ABSTRACT

By its very name, the field of metaethics is contrasted with another field of inquiry, that of normative ethics. Metaethics concerns questions about normative inquiry, rather than questions within normative inquiry. Whereas normative ethics concerns questions like what is good or bad, what we must or ought to do, and why, metaethics is said to be concerned with questions like what it means to say that something is ‘good’ or ‘bad’, whether such claims correspond to facts about the world, and how we know or manage to talk or think about such facts, if there are any. Metaethics may also be contrasted with normative ethics as philosophy of science is contrasted with science. Metaethicists, it is sometimes said, no more make claims within normative ethics than philosophers of science make claims within science, or pundits are engaged in playing football:

What is metaethics anyway?

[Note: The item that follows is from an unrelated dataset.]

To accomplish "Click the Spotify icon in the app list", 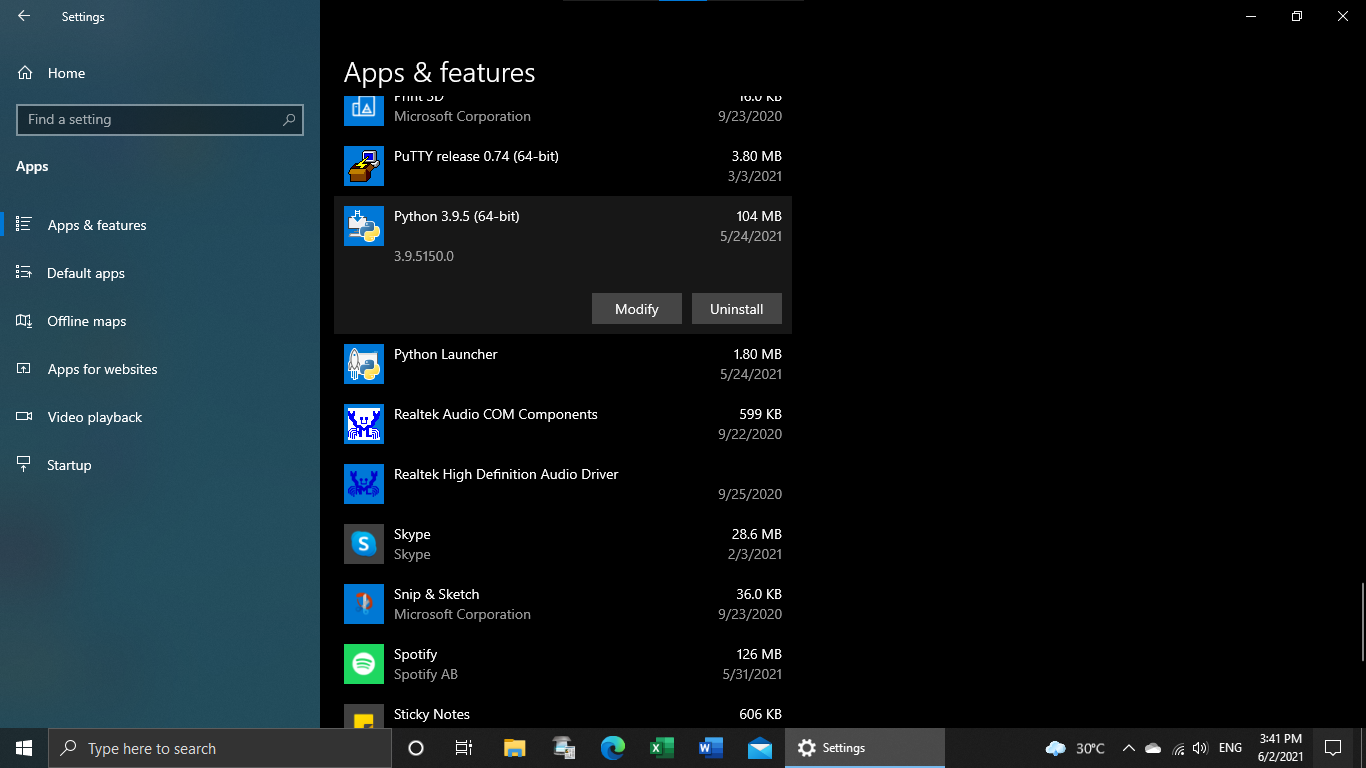I will click(363, 663).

One useful way of answering this question is by contrasting metaethics with applied ethics and normative ethics. Consider an analogy that will illustrate the contrast: imagine ethics as football. We can equate different things associated with football with the different disciplines of ethics… there is the referee, who helps interpret the rules that the players are following. The referee can be thought of as the normative ethicist… Finally, there is the football analyst or pundit, who does not kick a ball or interpret the rules for the players but tries to understand and comment on what is going on in the game itself. This is like the metaethicist, who asks questions about the very practice of ethics, some of which we shall consider below.